◆ Task prompt:
Go through the lines below and count those that contain "indicator"; the number is all that should be returned.

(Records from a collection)
== Segment start ==

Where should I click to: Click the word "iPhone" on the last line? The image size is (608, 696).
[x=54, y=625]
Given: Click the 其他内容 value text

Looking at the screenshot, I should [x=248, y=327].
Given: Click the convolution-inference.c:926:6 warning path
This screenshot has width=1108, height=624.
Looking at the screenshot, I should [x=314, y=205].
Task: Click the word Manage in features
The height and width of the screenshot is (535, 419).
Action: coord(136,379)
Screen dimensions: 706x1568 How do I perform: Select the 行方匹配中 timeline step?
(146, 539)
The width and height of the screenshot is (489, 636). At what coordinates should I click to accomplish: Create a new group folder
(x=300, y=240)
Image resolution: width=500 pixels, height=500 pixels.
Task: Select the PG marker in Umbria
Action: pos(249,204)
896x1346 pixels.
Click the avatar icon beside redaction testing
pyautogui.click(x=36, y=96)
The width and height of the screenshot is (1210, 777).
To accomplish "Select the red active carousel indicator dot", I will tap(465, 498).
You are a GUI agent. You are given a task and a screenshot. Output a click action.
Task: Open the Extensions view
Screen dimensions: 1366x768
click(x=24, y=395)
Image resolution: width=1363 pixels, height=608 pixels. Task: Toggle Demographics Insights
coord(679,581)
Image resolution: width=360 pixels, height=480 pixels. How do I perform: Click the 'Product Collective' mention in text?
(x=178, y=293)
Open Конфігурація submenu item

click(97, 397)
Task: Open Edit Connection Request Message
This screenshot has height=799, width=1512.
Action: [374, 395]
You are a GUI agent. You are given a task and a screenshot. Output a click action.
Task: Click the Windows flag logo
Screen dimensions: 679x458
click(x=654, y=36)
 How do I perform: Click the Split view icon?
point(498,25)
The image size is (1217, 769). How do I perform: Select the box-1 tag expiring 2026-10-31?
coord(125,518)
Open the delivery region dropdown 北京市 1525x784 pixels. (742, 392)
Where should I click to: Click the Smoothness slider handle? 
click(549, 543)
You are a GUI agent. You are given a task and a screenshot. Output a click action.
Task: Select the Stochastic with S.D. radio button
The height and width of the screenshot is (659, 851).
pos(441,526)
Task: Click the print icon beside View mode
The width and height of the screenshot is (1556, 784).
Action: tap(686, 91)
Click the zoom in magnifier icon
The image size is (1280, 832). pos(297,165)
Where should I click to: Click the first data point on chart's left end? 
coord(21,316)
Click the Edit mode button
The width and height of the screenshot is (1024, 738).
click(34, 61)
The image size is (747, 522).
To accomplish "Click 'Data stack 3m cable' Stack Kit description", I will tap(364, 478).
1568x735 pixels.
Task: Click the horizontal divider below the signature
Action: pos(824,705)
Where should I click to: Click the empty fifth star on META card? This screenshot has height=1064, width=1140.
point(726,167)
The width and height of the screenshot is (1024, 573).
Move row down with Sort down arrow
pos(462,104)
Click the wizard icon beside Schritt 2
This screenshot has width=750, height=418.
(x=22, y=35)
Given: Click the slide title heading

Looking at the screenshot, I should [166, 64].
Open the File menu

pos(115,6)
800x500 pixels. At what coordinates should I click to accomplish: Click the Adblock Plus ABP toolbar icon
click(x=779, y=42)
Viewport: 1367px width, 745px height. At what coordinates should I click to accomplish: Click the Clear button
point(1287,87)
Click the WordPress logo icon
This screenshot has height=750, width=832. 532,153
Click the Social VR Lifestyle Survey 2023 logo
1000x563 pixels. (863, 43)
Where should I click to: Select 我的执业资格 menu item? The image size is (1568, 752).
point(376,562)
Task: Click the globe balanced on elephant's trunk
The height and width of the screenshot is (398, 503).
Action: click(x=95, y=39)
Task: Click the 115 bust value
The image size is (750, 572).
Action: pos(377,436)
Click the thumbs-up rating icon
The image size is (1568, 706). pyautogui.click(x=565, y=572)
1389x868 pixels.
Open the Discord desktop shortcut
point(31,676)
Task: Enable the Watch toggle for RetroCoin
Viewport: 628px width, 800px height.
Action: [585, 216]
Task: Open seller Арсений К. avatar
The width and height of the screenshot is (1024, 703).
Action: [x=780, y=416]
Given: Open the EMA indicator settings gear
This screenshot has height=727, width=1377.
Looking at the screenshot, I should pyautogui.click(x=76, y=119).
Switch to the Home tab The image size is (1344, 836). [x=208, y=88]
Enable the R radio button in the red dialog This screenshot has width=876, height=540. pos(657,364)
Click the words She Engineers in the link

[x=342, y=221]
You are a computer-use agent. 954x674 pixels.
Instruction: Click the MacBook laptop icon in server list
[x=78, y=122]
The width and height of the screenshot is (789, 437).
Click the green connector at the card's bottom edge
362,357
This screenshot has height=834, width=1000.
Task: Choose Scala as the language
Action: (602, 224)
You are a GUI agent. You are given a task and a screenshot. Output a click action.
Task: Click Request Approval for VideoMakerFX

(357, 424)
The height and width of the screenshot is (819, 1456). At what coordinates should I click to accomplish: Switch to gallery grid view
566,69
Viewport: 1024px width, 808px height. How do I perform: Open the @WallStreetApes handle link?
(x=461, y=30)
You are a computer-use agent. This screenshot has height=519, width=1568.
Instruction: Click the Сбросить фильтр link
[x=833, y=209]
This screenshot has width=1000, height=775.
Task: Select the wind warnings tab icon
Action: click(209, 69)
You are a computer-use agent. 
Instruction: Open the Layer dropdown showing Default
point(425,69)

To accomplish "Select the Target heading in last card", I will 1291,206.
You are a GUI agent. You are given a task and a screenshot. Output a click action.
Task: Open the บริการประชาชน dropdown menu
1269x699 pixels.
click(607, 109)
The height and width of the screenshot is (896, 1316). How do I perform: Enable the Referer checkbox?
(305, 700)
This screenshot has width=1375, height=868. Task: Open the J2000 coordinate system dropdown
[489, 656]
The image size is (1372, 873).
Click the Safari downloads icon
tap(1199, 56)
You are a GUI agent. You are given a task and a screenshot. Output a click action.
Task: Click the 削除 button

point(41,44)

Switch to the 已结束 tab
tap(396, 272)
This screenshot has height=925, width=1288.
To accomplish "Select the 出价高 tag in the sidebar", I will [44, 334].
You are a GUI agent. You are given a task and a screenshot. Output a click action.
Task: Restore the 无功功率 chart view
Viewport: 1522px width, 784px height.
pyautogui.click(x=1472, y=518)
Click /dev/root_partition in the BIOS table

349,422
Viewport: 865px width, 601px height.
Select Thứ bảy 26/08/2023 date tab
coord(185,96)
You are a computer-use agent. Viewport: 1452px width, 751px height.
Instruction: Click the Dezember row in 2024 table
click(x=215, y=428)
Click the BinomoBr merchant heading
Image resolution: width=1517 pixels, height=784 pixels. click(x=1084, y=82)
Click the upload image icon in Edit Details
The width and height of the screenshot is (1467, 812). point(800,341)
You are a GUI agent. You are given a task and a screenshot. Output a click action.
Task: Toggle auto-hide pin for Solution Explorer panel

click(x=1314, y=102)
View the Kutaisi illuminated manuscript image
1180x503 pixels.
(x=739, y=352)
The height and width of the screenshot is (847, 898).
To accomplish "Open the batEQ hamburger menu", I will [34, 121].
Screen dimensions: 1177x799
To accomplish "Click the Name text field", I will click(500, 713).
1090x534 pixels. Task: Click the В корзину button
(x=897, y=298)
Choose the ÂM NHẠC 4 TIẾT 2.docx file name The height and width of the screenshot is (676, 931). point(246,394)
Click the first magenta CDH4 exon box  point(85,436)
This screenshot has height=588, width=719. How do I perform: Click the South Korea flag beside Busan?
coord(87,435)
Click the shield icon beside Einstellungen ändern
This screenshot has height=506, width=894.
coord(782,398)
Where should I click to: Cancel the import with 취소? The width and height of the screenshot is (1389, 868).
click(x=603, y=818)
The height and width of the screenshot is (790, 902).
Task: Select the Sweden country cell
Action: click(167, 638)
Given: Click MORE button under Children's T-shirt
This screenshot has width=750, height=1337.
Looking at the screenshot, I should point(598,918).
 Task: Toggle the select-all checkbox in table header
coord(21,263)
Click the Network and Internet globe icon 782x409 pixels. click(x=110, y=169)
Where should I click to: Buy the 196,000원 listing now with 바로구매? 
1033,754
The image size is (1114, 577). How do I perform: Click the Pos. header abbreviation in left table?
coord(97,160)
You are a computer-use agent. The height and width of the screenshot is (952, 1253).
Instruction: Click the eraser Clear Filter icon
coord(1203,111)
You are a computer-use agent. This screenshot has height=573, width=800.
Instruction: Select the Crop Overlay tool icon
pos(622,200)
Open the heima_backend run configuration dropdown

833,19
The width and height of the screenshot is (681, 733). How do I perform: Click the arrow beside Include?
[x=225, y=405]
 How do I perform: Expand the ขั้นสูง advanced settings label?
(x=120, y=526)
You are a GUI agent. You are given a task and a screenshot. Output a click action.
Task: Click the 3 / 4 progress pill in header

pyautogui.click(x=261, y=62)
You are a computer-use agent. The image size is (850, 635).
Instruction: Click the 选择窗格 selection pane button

== Segment end ==

◆ Task answer:
2